The American Revolution and the Boer War, An Open Letter to Mr. Charles Francis Adams on His Pamphlet "The Confederacy and the Transvaal"
An Open Letter to Mr. Charles Francis Adams on his Pamphlet The Confederacy and the Transvaal
Author of Men, Women and Manners in Colonial Times The Evolution of the Constitution The True Benjamin Franklin, etc.
Philadelphia, January 14, 1902. Charles Francis Adams, Esq., Boston, Massachusetts.
Dear Sir:
I have been handed a pamphlet written by you entitled The Confederacy and the Transvaal, the burden of which is, that the Boers ought not to continue their irregular guerilla struggle against England, because it is destructive of themselves and wasteful of England's resources; or to use your own words the contest drags wearily along, to the probable destruction of one of the combatants, to the great loss of the other, and, so far as can be seen, in utter disregard of the best interests of both.
You argue that the Boers, when their regular armies were defeated some considerable time ago, should have surrendered, given up the struggle, and not have resorted to a prolongation of the contest by guerilla methods. In support of this you cite the action of General Lee at the close of our civil war, when, his regularly organized army being completely defeated, he surrendered it, went quietly to his home and set an example, followed by the other southern leaders, of not prolonging the strife by those irregular methods which, as is well known, can be so very effective for a long period in a mountainous country like Switzerland or in a country of vast distances like the United States or South Africa.
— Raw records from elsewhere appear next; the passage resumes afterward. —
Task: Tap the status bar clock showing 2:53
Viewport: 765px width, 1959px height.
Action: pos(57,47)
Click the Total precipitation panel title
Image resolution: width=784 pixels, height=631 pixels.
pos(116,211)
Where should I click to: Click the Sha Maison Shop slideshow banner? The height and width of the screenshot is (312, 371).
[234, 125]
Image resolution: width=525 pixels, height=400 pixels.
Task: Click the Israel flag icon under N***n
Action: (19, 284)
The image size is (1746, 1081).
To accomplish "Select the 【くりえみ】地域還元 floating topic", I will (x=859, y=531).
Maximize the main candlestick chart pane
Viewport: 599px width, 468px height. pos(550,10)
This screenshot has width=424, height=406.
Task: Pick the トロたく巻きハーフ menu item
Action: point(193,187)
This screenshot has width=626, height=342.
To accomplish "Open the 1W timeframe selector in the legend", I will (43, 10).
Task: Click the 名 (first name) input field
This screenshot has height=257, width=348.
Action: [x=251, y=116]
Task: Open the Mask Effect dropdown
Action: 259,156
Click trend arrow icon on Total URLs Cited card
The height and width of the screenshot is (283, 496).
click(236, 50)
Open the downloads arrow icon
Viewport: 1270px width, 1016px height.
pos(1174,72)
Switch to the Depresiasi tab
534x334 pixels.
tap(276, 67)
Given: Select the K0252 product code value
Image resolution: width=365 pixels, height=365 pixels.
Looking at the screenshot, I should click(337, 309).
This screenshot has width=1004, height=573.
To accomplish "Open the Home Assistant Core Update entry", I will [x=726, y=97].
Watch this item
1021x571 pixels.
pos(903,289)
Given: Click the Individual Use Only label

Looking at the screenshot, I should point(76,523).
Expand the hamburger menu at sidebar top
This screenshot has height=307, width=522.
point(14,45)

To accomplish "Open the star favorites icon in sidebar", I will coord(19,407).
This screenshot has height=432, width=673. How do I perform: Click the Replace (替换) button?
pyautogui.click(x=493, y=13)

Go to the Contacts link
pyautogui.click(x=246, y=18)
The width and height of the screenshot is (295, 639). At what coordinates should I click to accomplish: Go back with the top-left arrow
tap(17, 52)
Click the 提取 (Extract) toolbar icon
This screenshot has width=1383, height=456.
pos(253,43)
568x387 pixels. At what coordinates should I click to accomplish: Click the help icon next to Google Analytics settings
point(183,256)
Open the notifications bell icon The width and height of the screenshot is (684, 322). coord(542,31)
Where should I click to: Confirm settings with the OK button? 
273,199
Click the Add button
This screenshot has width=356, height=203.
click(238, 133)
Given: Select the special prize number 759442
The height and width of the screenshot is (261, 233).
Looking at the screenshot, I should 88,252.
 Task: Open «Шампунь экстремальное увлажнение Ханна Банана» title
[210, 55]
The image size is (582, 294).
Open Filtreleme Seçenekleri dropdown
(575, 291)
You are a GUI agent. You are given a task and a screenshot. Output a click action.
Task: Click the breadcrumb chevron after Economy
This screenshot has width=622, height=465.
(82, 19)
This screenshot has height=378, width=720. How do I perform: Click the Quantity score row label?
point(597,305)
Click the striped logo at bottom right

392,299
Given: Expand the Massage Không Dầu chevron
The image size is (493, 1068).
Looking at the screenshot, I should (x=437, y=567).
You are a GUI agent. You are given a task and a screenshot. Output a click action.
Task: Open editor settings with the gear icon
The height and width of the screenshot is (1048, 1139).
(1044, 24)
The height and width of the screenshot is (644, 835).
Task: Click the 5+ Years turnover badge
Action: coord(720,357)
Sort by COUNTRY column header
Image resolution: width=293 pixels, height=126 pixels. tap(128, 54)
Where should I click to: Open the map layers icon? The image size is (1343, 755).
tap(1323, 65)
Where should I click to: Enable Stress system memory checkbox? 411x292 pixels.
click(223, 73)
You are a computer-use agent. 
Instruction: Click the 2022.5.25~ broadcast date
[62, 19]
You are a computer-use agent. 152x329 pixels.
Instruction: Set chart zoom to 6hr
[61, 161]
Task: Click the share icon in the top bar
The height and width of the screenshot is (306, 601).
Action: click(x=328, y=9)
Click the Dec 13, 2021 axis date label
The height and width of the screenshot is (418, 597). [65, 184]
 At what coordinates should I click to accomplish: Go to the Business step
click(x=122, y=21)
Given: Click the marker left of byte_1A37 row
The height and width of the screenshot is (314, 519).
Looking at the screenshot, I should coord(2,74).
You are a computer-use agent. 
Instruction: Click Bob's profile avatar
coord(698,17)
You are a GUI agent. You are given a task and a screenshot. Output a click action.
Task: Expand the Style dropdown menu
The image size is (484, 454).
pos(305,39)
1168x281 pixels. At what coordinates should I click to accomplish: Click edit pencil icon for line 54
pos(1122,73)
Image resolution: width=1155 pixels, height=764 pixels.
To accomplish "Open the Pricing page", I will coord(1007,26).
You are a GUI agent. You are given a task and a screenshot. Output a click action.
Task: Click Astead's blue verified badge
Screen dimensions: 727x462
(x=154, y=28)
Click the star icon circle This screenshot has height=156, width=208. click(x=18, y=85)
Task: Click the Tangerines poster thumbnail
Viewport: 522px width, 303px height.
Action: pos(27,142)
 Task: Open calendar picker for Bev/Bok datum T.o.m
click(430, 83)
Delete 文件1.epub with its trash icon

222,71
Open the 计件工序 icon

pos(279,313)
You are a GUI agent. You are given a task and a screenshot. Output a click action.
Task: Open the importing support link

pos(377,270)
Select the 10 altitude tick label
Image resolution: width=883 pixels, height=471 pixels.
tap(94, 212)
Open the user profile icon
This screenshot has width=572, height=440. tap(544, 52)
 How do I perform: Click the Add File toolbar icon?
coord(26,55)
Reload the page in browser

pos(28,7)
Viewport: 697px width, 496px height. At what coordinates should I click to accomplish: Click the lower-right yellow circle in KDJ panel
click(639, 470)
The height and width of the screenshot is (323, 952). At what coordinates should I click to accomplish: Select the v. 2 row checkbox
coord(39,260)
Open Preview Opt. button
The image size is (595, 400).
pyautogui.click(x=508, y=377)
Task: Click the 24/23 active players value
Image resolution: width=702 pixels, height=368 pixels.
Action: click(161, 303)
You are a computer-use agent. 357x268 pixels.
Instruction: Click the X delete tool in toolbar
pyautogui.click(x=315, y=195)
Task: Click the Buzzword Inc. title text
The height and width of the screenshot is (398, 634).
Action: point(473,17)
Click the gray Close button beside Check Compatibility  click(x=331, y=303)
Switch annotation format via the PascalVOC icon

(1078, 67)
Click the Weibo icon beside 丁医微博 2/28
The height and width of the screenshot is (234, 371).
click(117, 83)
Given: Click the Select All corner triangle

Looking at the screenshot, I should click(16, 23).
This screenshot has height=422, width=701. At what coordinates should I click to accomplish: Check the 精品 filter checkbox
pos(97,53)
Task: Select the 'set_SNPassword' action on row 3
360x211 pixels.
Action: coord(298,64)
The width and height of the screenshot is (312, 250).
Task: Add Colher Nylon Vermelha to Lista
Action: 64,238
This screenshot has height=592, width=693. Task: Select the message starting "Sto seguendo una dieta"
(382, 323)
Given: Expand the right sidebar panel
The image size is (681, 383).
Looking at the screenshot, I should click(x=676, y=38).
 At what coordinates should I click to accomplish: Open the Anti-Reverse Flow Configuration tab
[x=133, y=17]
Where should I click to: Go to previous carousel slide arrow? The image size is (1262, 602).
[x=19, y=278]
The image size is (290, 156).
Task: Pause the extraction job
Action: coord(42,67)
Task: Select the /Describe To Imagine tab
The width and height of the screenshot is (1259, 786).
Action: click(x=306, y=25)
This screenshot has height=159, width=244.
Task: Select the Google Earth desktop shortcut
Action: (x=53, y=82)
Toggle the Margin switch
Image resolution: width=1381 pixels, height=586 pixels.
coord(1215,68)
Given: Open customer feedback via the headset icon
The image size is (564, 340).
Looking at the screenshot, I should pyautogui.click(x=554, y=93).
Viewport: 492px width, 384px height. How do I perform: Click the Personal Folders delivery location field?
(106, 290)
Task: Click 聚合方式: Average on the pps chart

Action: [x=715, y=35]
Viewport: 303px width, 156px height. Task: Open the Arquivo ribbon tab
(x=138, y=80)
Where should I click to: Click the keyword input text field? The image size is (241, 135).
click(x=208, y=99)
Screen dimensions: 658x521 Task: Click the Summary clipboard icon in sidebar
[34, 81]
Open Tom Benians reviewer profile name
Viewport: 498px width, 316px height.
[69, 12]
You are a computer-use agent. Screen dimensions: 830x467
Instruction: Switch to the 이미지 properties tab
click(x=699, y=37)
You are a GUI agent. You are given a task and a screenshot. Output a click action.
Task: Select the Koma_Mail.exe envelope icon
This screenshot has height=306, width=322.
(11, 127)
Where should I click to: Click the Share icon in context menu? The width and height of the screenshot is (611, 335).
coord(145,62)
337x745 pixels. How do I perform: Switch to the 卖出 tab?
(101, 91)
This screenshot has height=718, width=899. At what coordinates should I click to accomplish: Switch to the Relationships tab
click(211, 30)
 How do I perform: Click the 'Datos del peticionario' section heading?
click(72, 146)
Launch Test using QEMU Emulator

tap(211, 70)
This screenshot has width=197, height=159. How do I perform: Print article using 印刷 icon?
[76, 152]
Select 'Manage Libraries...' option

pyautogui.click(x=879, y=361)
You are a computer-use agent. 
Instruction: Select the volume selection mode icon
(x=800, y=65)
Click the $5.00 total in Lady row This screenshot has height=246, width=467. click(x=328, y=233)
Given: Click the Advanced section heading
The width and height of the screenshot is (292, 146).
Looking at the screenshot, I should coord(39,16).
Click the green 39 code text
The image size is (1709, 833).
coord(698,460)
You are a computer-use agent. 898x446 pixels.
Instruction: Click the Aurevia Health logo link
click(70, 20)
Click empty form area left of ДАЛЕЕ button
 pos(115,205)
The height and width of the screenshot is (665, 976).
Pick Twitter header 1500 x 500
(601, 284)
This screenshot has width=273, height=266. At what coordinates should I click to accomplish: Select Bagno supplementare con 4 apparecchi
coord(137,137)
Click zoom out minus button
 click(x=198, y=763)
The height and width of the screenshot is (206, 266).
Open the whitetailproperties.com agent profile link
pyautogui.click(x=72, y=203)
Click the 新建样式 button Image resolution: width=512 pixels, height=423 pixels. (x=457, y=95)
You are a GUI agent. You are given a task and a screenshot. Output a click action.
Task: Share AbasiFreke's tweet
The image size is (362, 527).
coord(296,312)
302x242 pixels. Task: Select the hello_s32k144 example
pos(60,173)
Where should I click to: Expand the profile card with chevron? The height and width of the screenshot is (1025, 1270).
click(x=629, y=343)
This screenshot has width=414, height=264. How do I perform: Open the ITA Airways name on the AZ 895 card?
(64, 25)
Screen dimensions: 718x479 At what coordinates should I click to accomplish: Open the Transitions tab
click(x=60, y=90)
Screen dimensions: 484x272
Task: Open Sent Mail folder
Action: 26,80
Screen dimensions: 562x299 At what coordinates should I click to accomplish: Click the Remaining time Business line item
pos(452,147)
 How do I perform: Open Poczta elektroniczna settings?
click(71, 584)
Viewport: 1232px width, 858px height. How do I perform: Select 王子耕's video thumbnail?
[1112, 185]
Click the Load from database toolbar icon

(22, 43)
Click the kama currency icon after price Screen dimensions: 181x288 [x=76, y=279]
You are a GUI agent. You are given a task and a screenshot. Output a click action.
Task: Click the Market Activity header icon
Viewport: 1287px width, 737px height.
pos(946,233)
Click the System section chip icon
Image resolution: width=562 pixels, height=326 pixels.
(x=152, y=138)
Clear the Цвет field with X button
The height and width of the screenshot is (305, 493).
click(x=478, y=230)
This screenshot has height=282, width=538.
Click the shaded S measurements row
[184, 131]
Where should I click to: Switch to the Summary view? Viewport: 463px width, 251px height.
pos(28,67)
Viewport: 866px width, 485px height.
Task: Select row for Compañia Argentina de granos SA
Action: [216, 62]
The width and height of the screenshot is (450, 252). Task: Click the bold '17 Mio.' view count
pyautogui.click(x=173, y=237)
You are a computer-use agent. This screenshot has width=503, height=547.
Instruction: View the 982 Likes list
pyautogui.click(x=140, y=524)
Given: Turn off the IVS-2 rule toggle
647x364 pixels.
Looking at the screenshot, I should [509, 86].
In other words, you go so far as to say that when a people are fighting for their political integrity and independence, a hopeless struggle for it ought not to be prolonged beyond what may be called the point of scientific defeat. Rather than prolong it to desperation and death in the last ditch it is much better and more sensible to accept a dependent position of some sort, the position of a crown colony, or a charter colony with more or less varying degrees of colonial control, all of which your very unwise and altogether reckless great grandfather John Adams, and some of his friends used to describe as political slavery.